* **WORK INSTRUCTIONS**: Resume the news report on the death of the Buwenge teacher, continuing after its final sentence.

* **EXCERPTED TEXT**:
§
As Coronavirus Cases Rise in Uganda and Lockdown Bites, a Teacher Commits Suicide Over Hunger

Pixabay/A teacher hangs himself

The Buwenge Town Council’s people in Jinja County woke up to the shock of their lives on Friday 3 April 2020 when a suicide act left one of their area’s citizens dead. The Buwenge police identified Peter Kiirya as the teacher who they found hanging in his room. Peter Kiirya was a St. Mary’s College Buwenge, a Fine Art teacher.

The justification for Kiirya’s death may have stemmed from a shortage of food. One of his neighbors who introduced himself as John Dikusoka clarified that fact. According to St. Mary’s College Buwenge, Director of Studies (D.O.S), James Otim, the deceased was, indeed, one of the school’s pioneer teachers. He had spent more than 15 years in that school.

Later the corpse was moved to the post-mortem health center IV in Buwenge. There are reportedly more than 50 confirmed coronavirus cases in Uganda.
§
* **RECORDED INFORMATION**:
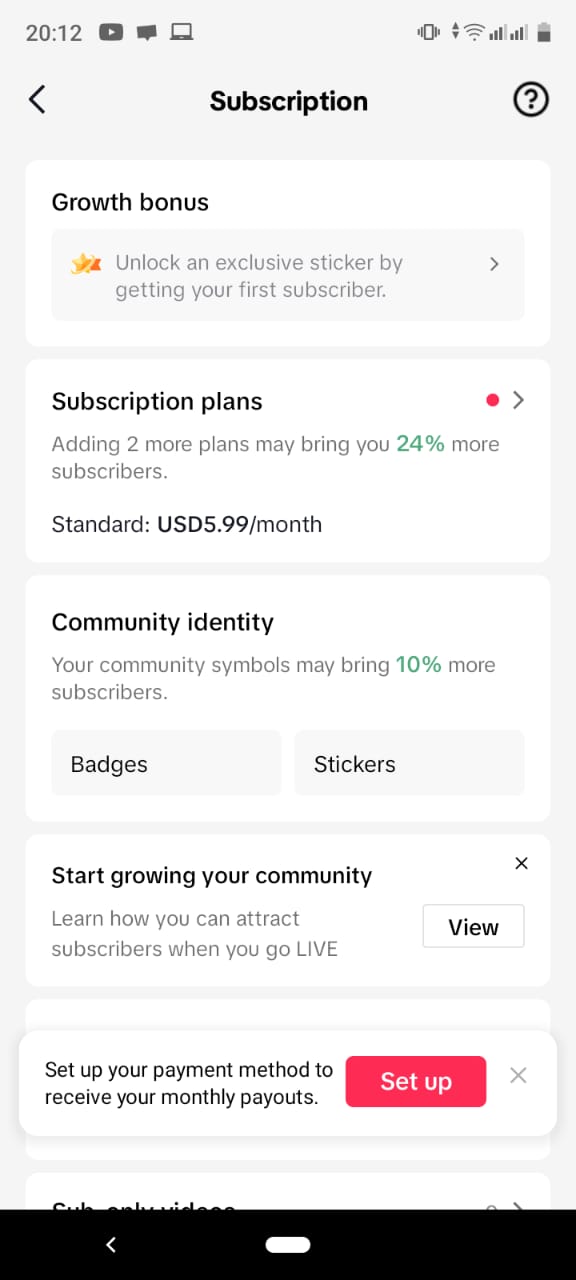The height and width of the screenshot is (1280, 576).
Task: Tap the Subscription plans heading
Action: click(x=157, y=401)
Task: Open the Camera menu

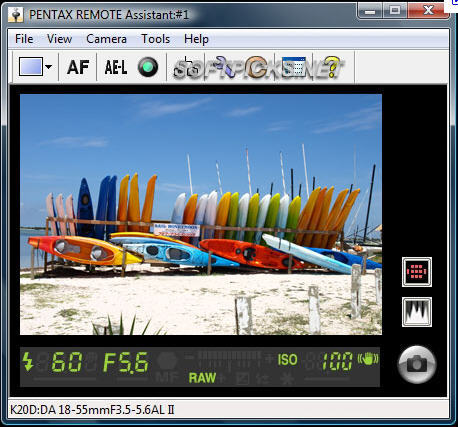Action: (106, 39)
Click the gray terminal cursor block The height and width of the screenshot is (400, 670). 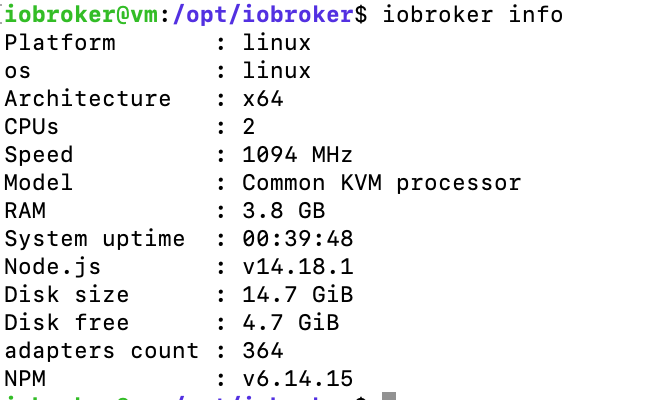389,396
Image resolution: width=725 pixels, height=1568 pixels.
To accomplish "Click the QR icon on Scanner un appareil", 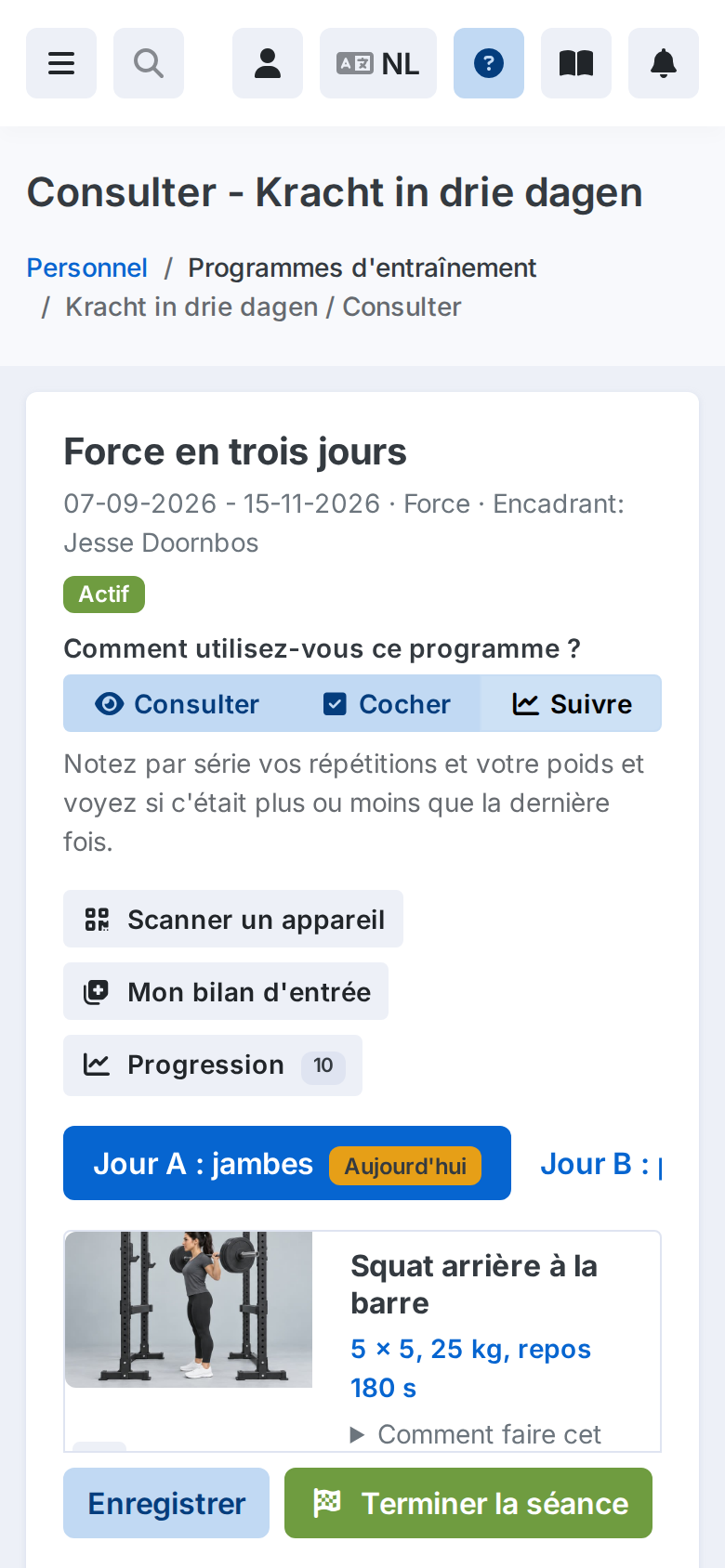I will [97, 920].
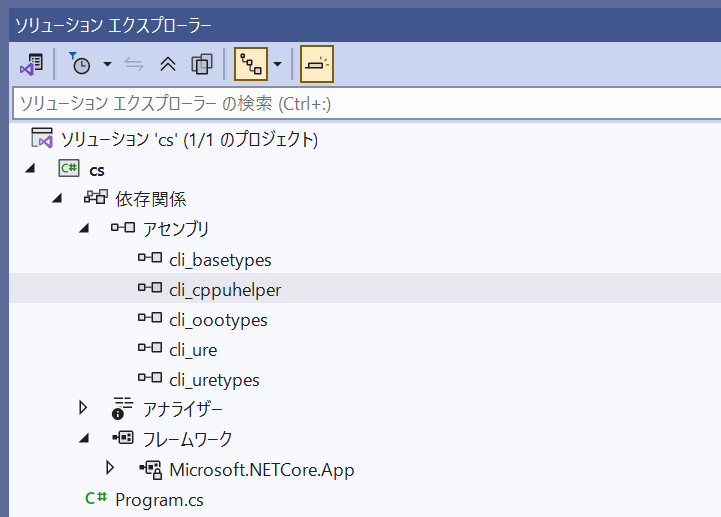Open the dropdown arrow beside the clock filter
The width and height of the screenshot is (721, 517).
[107, 65]
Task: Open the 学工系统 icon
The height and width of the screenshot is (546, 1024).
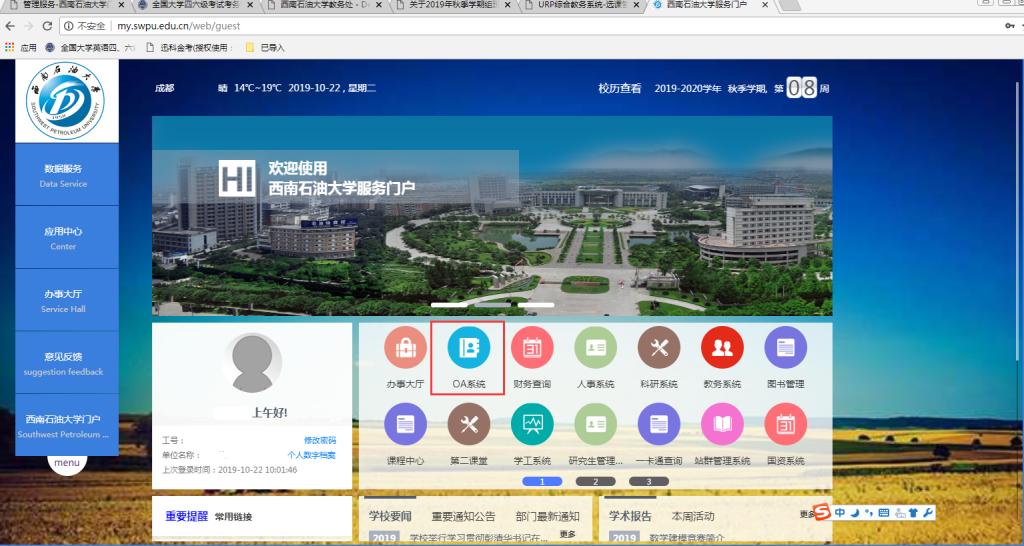Action: click(532, 425)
§
* **SOLVED EXERCISE**:
Inside the Life of a Ugandan Teacher

Many in Uganda detest the teaching profession because they believe teachers are as poor as church mice. Several teachers work for over 10 years in the same institution with no salary increment. An average graduate teacher in a private school gets Shs 300000 ($80). In comparison, the government pays a diploma teacher Shs 600000 ($165). However, it is disconcerting that the government pays its teachers better than private schools which are also competitive with a lot of pressure and stress. 

Each year, private school teachers need to have their ears on the ground because job lay-offs are the order of the day. The rampant part-timing in private schools is justified by the low salary payments and job insecurity. Many private school owners don’t pay in holidays, talk of a teacher who works full-time. Many are employed on zero contract terms and this explains why multitudes of teachers queue at the Education Service Commission for interviews, hoping to get on the government payroll. Unfortunately, some get on the government payroll on merit while others use underhand methods to get in.

The Quarantine Enforcement

“From the day the President directed school-going children to return to their homes, Kiirya has always struggled to get what to eat. Previously, he would survive on school meals and salary,” Dikusoka spoke of a wretched life his neighbor was living.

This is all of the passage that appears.